Figure 1.

Characteristics of polyclonally iTreg cells. (A) Naïve CD4⁺ T cells from DBA/2 or C57BL/6 Foxp3^gfp knock-in mice were stimulated with anti-CD3/28 beads and rmIL-2 with (iTreg) or without TGFβ (CD4_con) for 3–4 days. CD25 and Foxp3 (or GFP) expression was determined by flow cytometry. Numbers in the panel represents for the frequency of the quadrants. (B) iTreg or CD4_con cells generated as before were cultured with CFSE-labeled CD25⁺-depleted T cells (1:5 ratio) in the presence of anti-CD3 and irradiated APC for 3 days. The proliferation (CFSE dilution) of responder T cells was analyzed by flow cytometry.
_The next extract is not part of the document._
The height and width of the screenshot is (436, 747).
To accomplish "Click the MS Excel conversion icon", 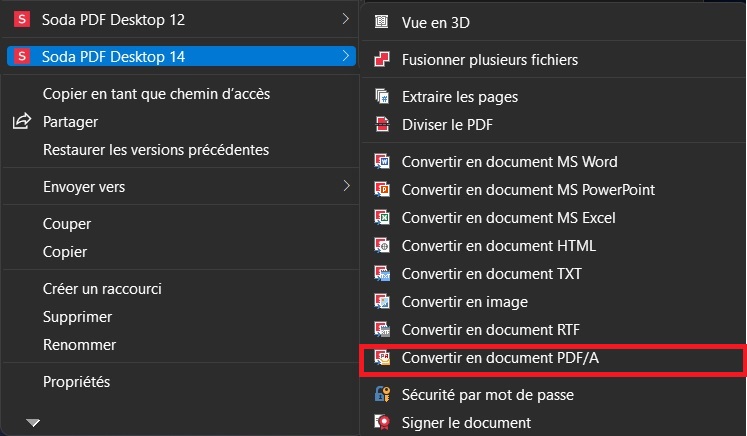I will point(382,218).
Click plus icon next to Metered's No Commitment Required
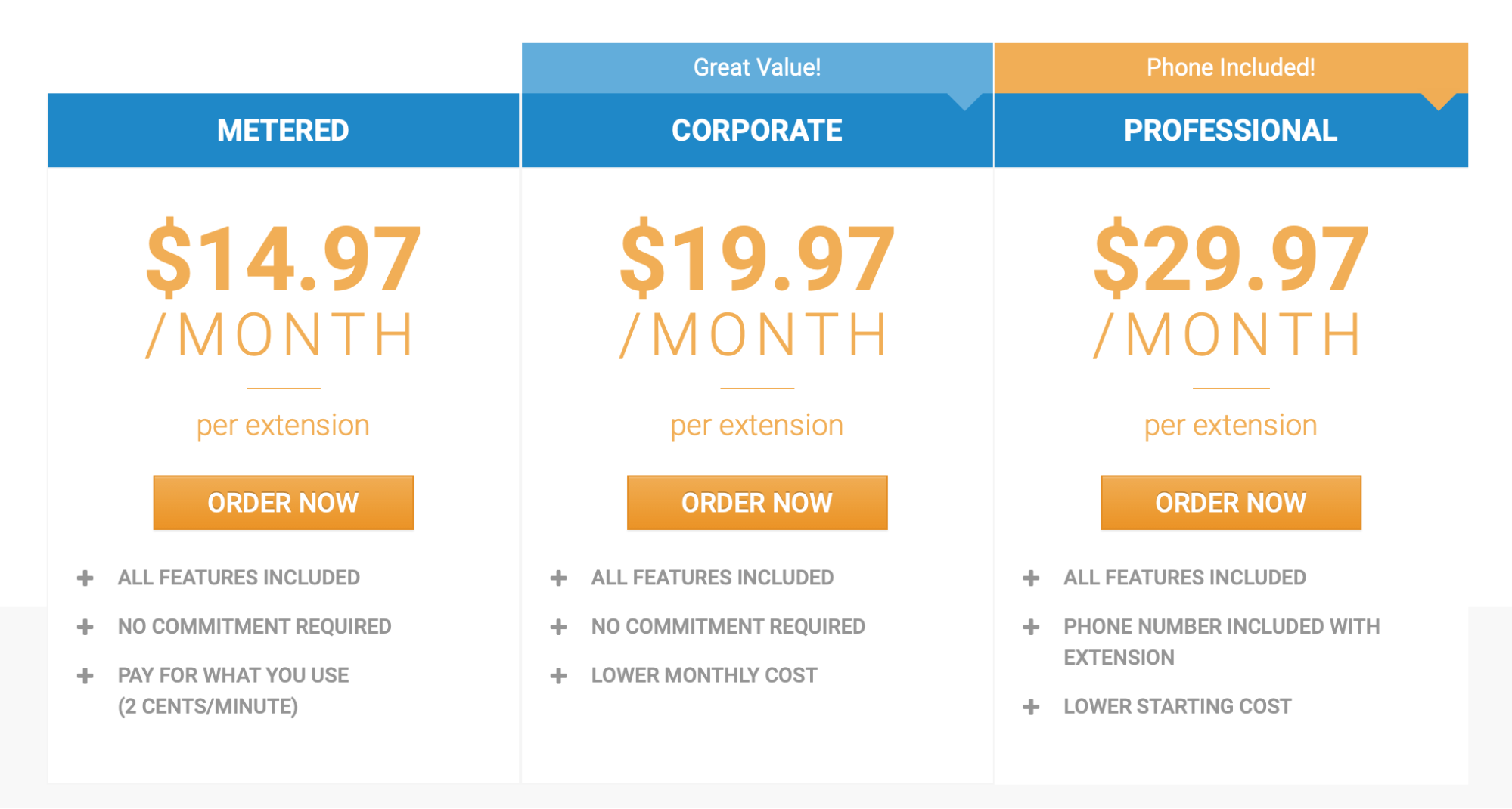The width and height of the screenshot is (1512, 809). (x=85, y=627)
Cells frequency showed in panel was gated on CD8⁺ cells. Data were representative of three independent experiments. (C) iTreg cells generated with IL-2 and TGFβ were cultured with CD25⁺-depleted T cells (1:5 ratio) in the presence of anti-CD3 and syngeneic APC for 3 days. Anti-TGFβ, ALK5i, anti-IL-10R, and isotype IgG (all 10 μg/ml) were added to the culture system separately. Transwell was also used to determine the cell-contact effect. [³H]thymidine was added to cultures for the last 18 h and incorporation was measured. Values were mean ± SEM of three independent experiments. ***P <0.001, iTreg vs. baseline. (D) iTreg or CD4_con cells were added to CD25⁺-depleted T cells in the presence of allogeneic APC for 3 days. [³H]thymidine was used to measure the incorporation by proliferating T cells. Values were mean ± SEM of three independent experiments. P =0.02, iTreg vs. baseline.